Cryptocurrencies and Global Tariffs
What would be the potential outcomes of technical upgrades to the Bitcoin
$109,761 network or the emergence of Nakamoto? For investors, the salient point is the impact observed in price charts. A network upgrade could lead to a surge of a few thousand dollars, while Nakamoto’s appearance could trigger fluctuations of tens of thousands of dollars.
Global customs tariffs impact the charts as significantly as the re-emergence of Nakamoto. This is why discussions surrounding global tariffs are of immense concern to cryptocurrency investors.
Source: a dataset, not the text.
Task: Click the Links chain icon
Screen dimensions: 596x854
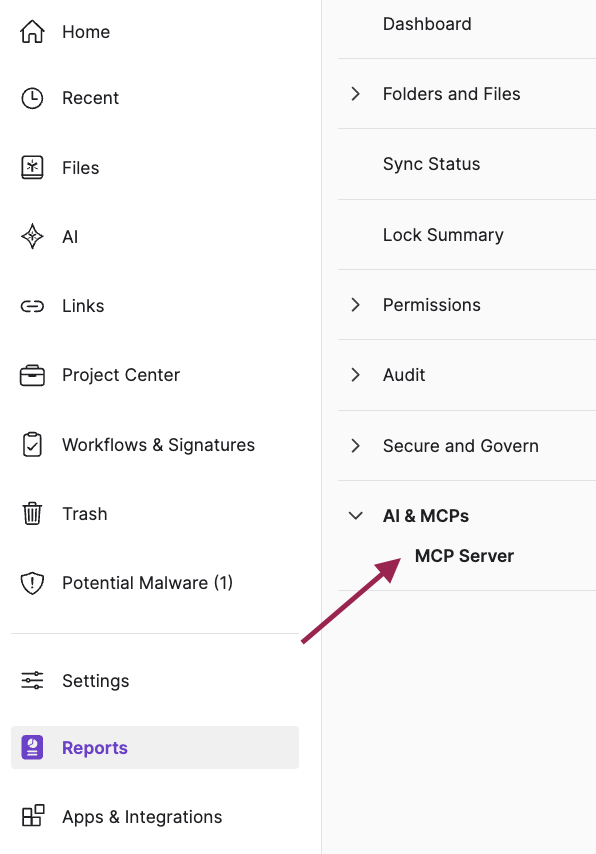Action: (x=32, y=306)
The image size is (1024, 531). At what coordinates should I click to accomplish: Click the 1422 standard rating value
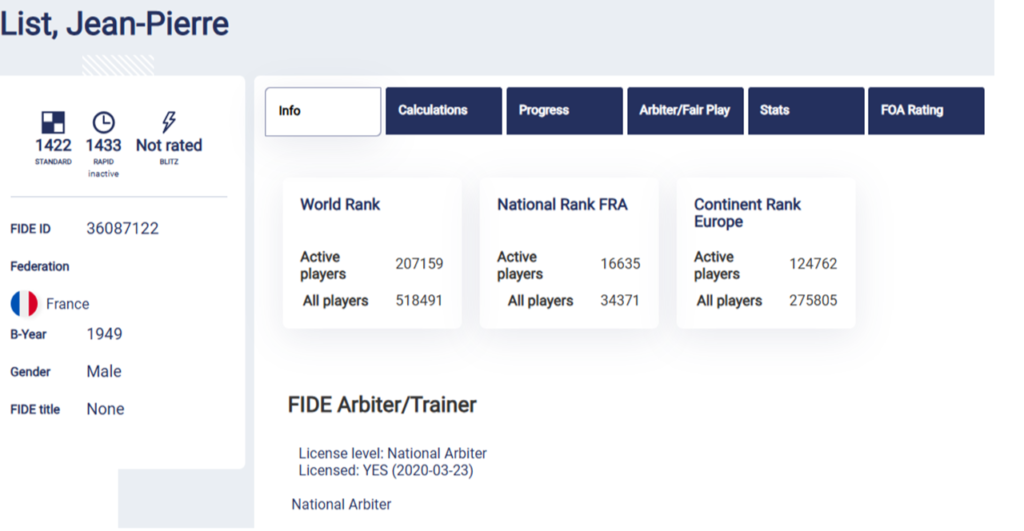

Last month’s Geneva agreement triggered a price surge of tens of thousands of dollars. Currently, discussions in London continue, and positive news is anticipated. Geneva ended more favorably than expected; similar outcomes from these discussions might lead to an agreement or a significant advance on that path. This could serve as a substantial catalyst for cryptocurrency growth, as tariffs have been a long-standing hindrance.
The World Bank and Tariffs
Today, the World Bank published the awaited economic report. They mentioned that due to Trump’s tariffs, there’s increased economic uncertainty, potentially causing a sharp global economic slowdown. Without swift recovery, this could lead to global recession and painful red candles on the charts, illustrating why tariffs are crucial for cryptocurrencies.
Currently, the World Bank does not foresee a global recession despite signs of economic weakening. However, the groundwork for the weakest decade in economic growth since the 1960s is being laid due to tariffs. The Economic Prospects Report predicts global production growth to decrease from last year’s 2.8% to 2.3%. Even in January, amid tariff discussions, the figure was reported as 2.7%.
“Once again, the global economy is entering turbulence today. Without a quick course correction, the damage to living standards could be profound. An agreement is better for all parties compared to alternatives.” – World Bank Chief Economist Indermit Gill
In summary, we are now at the last exit before the bridge, and today’s China-U.S. negotiations provide a crucial signal. The global economy faces significant risk, and trade partners like the U.S. cannot overlook these risks.